Dasein is authentic when it ceases to take the world for granted as some objective entity “present-at-hand,” recognizing it, instead, as an open horizon of possibilities “ready-to-hand.” Being is indeed revealed authentically through the temporal horizon of Dasein (Heidegger 1972) in a creative process of becoming.
Acting in as well as understanding the world, becomes therefore a way of being – that is, Dasein is transformed every time it engages in the world.
If one accepts this ontological orientation, that is housed in language, one is to deem the world of work as a premier locus where such an expressive and transformative event can occur both personally and communally.
Accordingly, one can hold that technology (elementary or sophisticated as it may be) and other techniques of production are no longer mere means. They become a way of revealing. With Heidegger (1977: 12-13), one could argue that every “bringing-forth,” that is, the use of technology in the workplace, is indeed a way of revealing as it is the possibility of all productive activities.
Most of the early attempts to capture social phenomena and, through an accurate description, to reach some form of knowledge about the subjects in question as well as the relations among them don’t seem to be thorough if one is to seek for a more dynamic and open-to-the-future understanding of the human condition.
In the light of the ontological turn (Heidegger 1972), culture becomes a mode of being, something so intimate and inherent to human nature that cannot be detached, not even for analytical purposes, from the lived historical essence of being. According to Heidegger (1972), humans’ essence lies in existence. Human existence thus becomes an activity of endless transcendence. Such act is similar to the distanciation between the reader and the text, personal, social or written as the case may be. Being situated, thrown in an historical context and simultaneously having the ability to transcend, imagine and initiate new possibilities are specific features of human being, of Dasein in Heideggerian lingo.
This human faculty, which calls for the exercise of critique, does not take place in a vacuum.
In this light, a radically new working concept of culture emerges: culture becomes Dasein’s lived experience played in a to-and-from movement between throwness and imagination. Accordingly, the understanding of the nature of development changes.
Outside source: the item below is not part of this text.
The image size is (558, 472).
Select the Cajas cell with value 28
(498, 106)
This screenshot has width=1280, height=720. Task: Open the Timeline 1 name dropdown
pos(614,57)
On the one hand, Escobar’s (1985) work traces back and documents every bit of history of development and points out how a certain decision might have had a socio or political consequence up to present. On the other hand, he does not offer any feasible way to escape the historical entrapment, other than by, externally, counterattacking the established status quo. The throwness, in this case, has taken over.
Moreover, such a process ought to be readily available to each and every participant because one is “always already” (Gadamer 1988) part of a historical community. This very historicity becomes the basis for emancipation through narrative identity, that is a kind of identity to which a human being has access via the mediation of the narrative function.